Selected excerpt →
▶

Publishing/Writing: Insights, News, Intrigue


Google Screwing Content Creators? Yes – But Change is in the Air

Google needs to be checked at times

Just like Craigslist devastated local classified advertising in newspapers, Google has also chipped away large chunks of advertising revenue from newspapers by ‘copying’ original content from newspaper articles and displaying it in their search results without compensating the newspapers and original content creators!

“Simply put, Google has not done enough to aid the newspaper industry. If the company continues their profiteering ways at the expense of original content creators, more papers will fold and less content will be created.” – Michael Kozlowski

Actually that first sentence in the quote above SHOULD read that Google has not justifiably compensated news sources for using their content. It has nothing to do with ‘aiding’. Newspaper content, if it is not already, should be considered copyrighted material with agreements for ‘fair use’ by the usual players — BUT, I don’t consider Google (or any other internet behemoths) using the work of others to make large advertising profits for themselves, at the expense of the original content creators and without proper compensation, a case of ‘fair use’.

Google apparently has woken up a little (with prodding) and has entered into commercial agreements to establish a €60m digital innovation fund that will help local news companies start to monetize their newspapers in digital form. This will allow media organizations to profit from Google advertizing platforms such as AdSense and AdMob for mobile phones.

More details provided in tonight’s interesting source article from Good E Reader by :


Has Google Demolished the Newspaper Industry?

There has been quite a number of journalists weighing in on the role Google plays in the newspaper industry. The company has made billions of dollars of advertising revenue at the expense of content creators. The newspaper industry has lost billions of dollars in the last 10 years, which is directly proportionate to the sheer growth Google has garnered .  Should Google be doing more for the newspaper industry?

In 2011 Google made 37.9 billion dollars, of which 96% derived from advertising. Each quarter from 2012 to 2013 earned Google 14 billion dollars on average with the same amount coming from their core advertising market. “Our top 25 advertisers are spending over $150 million per year” on Google’s ads business such as search, display and YouTube, said a Google Spokesman . Currently Google accounts for more than 41% of U.S. digital ad revenues, according to eMarketer.

◀

Supplied data →

▶

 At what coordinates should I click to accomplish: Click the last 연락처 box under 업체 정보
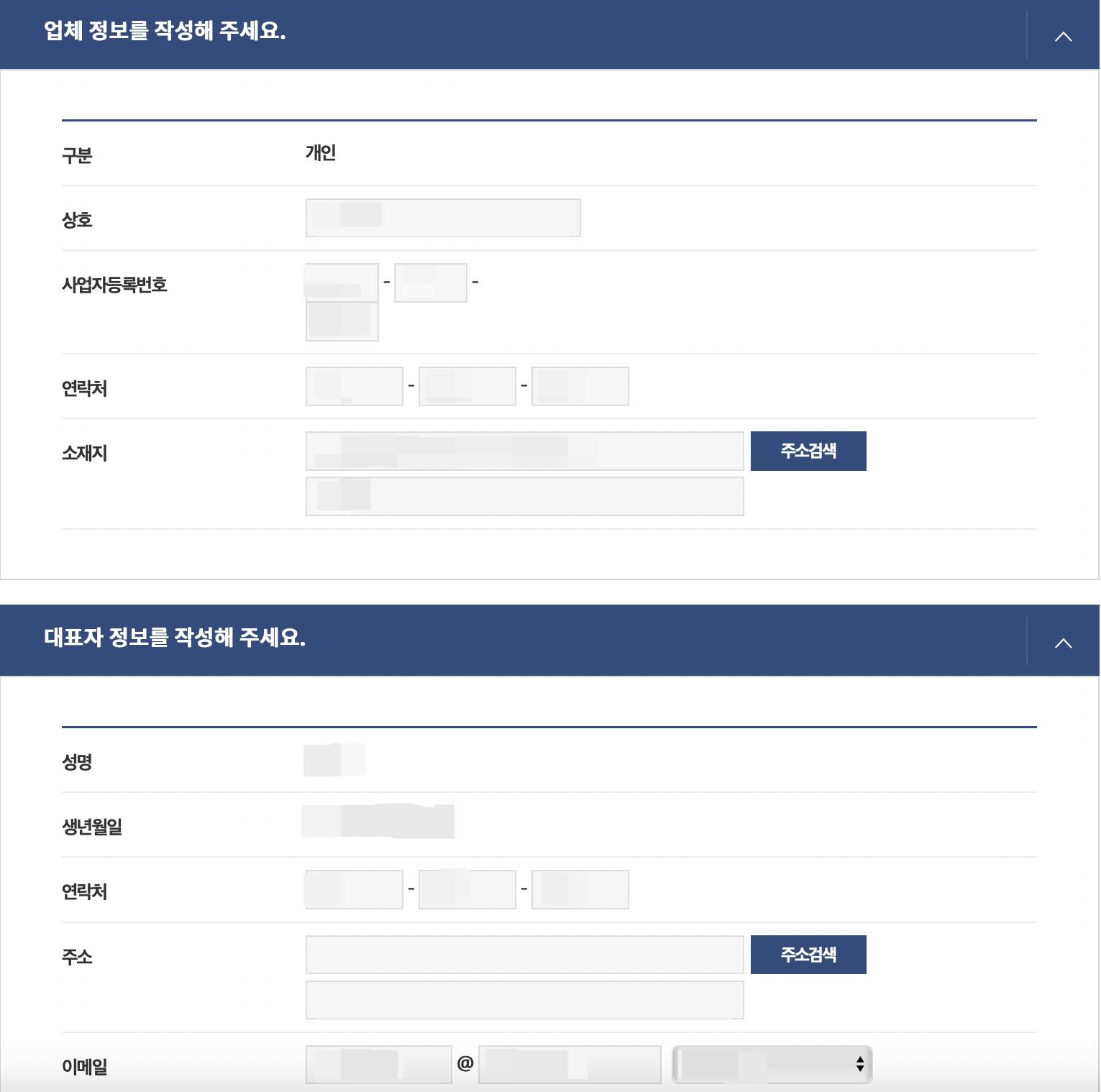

◀
▶

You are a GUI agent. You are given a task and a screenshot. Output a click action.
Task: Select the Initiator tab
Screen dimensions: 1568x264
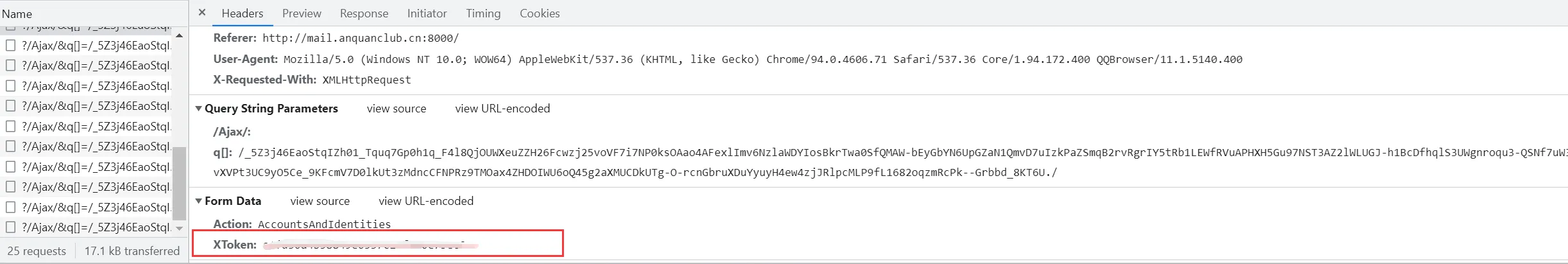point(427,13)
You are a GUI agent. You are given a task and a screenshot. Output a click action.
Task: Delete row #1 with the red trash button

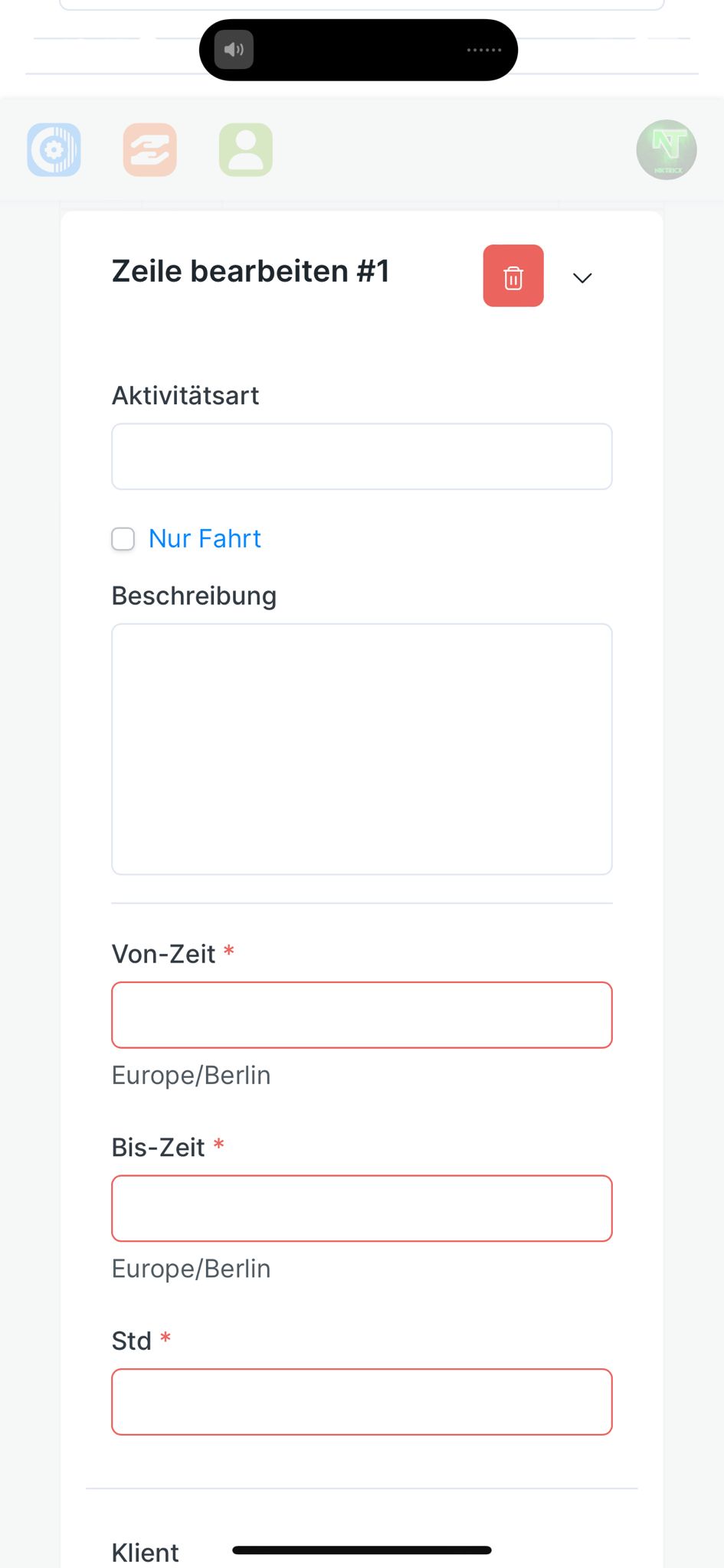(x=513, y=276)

◀

The tasks →
A: Copy the passage of the piece on Google and newspapers from "There has been" up to and including "according to eMarketer.".
B: Name every company the piece on Google and newspapers mentions.
C: In the piece on Google and newspapers, turn the paragraph beginning "In 2011 Google made" into a short bulleted list that keeps its main figures.

Exercise answers →
A:
There has been quite a number of journalists weighing in on the role Google plays in the newspaper industry. The company has made billions of dollars of advertising revenue at the expense of content creators. The newspaper industry has lost billions of dollars in the last 10 years, which is directly proportionate to the sheer growth Google has garnered .  Should Google be doing more for the newspaper industry?

In 2011 Google made 37.9 billion dollars, of which 96% derived from advertising. Each quarter from 2012 to 2013 earned Google 14 billion dollars on average with the same amount coming from their core advertising market. “Our top 25 advertisers are spending over $150 million per year” on Google’s ads business such as search, display and YouTube, said a Google Spokesman . Currently Google accounts for more than 41% of U.S. digital ad revenues, according to eMarketer.

B:
Craigslist
Google
Good E Reader
eMarketer

C:
- 2011: Google made 37.9 billion dollars, 96% of it from advertising.
- 2012–2013: Google earned an average of 14 billion dollars per quarter, with the same amount coming from its core advertising market.
- A Google spokesman said its top 25 advertisers spend over $150 million per year on its ads business, such as search, display and YouTube.
- According to eMarketer, Google currently accounts for more than 41% of U.S. digital ad revenues.